Chapter 3 revisits traditional historical accounts of the development of both gay and lesbian film studies and festivals. In particular, I trace the emergence and mutation of the concept ‘gay and lesbian cinema(s)’ – a relatively recent notion shaped through an interplay between film criticism, festival organizing, and scholarship. I detail the careers and works of various critics and scholars as they intersect with LGBTQ festival organizing. In so doing, I nuance the divide between scholars, critics, and practitioners that has been instrumental in asserting the legitimacy of festival studies and describe various uses of the festival format as a praxis of academic knowledge production. In so doing, Chapter 3 is offered as a criticism of festival studies’ emphasis on stakeholders: it highlights the networks of friendship, fucking, and collaboration that informed the development of LGBTQ cinema.

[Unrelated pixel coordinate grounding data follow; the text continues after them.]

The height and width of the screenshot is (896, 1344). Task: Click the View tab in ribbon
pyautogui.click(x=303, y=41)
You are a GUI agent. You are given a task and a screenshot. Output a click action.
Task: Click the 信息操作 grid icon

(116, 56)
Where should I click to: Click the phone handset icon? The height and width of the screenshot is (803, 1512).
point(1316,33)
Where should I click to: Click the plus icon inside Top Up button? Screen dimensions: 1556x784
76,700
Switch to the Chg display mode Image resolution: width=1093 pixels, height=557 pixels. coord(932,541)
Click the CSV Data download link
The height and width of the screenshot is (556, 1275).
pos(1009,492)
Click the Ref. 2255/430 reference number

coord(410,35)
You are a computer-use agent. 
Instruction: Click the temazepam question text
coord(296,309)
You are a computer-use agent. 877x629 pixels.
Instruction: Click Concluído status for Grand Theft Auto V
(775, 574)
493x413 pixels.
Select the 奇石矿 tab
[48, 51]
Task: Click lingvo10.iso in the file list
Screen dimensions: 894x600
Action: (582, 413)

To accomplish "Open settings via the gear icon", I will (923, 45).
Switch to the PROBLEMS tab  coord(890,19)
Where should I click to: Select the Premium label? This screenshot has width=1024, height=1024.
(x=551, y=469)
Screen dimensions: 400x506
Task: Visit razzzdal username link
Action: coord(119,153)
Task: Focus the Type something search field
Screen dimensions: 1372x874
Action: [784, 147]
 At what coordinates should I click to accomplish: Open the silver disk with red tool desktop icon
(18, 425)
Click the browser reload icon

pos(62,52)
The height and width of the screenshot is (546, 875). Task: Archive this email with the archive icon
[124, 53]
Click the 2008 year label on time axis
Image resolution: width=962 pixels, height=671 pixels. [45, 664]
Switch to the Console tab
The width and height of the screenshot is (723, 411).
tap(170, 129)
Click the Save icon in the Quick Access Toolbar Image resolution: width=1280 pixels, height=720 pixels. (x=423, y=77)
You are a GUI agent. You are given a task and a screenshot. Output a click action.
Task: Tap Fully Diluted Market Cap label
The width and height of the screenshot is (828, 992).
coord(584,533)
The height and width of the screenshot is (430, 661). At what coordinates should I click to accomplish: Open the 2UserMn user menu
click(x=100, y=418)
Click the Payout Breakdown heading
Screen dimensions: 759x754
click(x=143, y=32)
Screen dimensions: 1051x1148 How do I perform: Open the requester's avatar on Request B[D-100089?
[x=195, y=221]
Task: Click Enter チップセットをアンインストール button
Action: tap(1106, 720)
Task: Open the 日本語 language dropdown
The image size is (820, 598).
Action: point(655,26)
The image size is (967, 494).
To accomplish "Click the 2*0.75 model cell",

Keywords: gay and lesbian film studies; film criticism; academic labour; curation; stakeholders; film cultures; film history

‘No accident either that, after Stonewall, we queer film critics instinctively found the movies so life-and-death and that queer film and video festivals are among our most thriving community institutions twenty-five years later. Even the other generalized film festivals (like the Montreal monstrosity I endlessly had to write about in these pages), artificial hothouses of offbeat films rejected by Cannes and distributors, often look like carnivals of queer cinephilia.’

As Chapter 1 argues, festival studies is obsessed with asserting its legitimacy: the field largely relies on justifying why and which festivals matter, in so doing further defining the position of scholars as creating knowledge on festivals. In uncovering ephemeral events generally erased by festival studies’ methodologies, I positioned ‘critical festival studies’ as a project tuned in to how our attachment to our object of research shapes the scholarship we produce. To that end, Chapter 3 traces the role played by festival-going and organizing in enabling a knowledge of cinema.

While several scholars claim that festivals shape gay and lesbian cinema, they mostly focus on the establishment of a queer cinematic canon: a festival’s programming practices would determine which films are seen or ignored by its audience – and therefore by scholars. These accounts often rely on the notion of stakeholders, which conceptualizes festivals through the diverging performances of various groups of people (programmers, policy-makers, audience members, filmmakers).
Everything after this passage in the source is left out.